Contributed by Ronica Brown of the Ronica Brown Agency.
For most business owners the best part of tax season is getting large deductions to lower their tax bill. A tax deduction is a decrease in taxable income based on business spending or use of resources.
But what happens, when a business owner doesn’t understand how much they can deduct? This results in spending in areas where deductions will not be maximized and a possibility of having higher taxes than projected.
Understanding the amount you are able to deduct helps you to plan and spend strategically to get the most value from your spending.
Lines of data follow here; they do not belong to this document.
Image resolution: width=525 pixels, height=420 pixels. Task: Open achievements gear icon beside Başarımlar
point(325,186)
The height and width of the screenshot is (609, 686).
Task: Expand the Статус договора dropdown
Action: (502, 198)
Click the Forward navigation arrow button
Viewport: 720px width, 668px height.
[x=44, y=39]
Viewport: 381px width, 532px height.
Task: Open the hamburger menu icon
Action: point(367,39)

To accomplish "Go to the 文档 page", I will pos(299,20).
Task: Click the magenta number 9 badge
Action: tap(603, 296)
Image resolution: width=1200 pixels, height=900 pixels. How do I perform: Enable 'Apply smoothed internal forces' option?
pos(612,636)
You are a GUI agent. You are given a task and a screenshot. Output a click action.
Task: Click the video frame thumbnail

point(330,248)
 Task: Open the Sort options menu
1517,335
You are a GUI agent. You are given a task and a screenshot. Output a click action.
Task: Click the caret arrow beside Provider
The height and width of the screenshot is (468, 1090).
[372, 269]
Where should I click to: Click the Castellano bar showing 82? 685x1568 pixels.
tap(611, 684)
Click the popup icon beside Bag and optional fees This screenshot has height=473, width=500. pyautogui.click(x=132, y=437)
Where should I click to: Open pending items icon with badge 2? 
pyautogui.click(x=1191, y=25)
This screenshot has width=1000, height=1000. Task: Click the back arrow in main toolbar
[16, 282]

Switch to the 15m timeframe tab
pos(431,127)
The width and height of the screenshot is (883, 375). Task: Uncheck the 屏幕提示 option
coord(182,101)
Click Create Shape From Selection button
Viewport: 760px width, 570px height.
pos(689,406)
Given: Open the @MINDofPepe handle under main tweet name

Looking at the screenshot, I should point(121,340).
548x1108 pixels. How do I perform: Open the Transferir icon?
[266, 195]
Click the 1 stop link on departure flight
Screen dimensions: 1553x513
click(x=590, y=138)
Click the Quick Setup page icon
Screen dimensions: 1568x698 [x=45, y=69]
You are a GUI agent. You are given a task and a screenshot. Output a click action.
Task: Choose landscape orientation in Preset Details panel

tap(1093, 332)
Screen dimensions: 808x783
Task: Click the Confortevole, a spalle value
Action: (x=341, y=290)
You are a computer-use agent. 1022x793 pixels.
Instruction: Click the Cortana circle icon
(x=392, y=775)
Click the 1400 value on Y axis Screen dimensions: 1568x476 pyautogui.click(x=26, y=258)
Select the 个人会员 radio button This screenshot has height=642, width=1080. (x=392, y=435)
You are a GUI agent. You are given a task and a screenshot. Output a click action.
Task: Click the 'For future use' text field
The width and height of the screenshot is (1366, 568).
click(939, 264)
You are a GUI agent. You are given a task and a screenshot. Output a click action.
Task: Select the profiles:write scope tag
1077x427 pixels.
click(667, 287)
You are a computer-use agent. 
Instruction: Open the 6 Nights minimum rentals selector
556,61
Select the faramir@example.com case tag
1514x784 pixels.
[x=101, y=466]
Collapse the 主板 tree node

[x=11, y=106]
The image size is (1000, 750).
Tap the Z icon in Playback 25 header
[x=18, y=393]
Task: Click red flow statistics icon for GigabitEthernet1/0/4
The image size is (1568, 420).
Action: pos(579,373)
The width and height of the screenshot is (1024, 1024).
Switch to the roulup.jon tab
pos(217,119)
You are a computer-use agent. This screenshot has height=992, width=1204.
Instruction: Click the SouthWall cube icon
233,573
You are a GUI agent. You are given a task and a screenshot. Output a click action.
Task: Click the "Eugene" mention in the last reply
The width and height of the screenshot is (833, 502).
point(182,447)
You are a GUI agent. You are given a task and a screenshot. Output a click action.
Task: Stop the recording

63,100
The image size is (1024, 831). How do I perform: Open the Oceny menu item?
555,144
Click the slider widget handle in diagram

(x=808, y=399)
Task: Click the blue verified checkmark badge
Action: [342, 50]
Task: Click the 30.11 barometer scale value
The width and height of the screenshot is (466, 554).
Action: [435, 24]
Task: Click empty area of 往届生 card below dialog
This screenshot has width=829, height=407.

When it comes to tax deductions there are huge misconceptions, the 5 most misunderstood deductions will give you the information you need to maximize your deductions in these areas:
1) Business start-up expenses
Startup expense is defined as any money that you spend before the business starts its operations. These expenses are not fully deductible. The deduction for startup expenses is limited to five thousand dollars ($5,000) and only applicable to businesses with a total start-up cost amount of fifty thousand dollars ($50,000) or less. Businesses that require a large cash investment such as restaurants may not be able to deduct 100% of their start-up cost in the year they spend the money. If business start-up expenses are over $50,000 then you get to amortize or capitalize this amount instead of getting a deduction. Also, segregating the cost such as depreciable assets could help to get you the maximum deduction in a year when your business is up and running.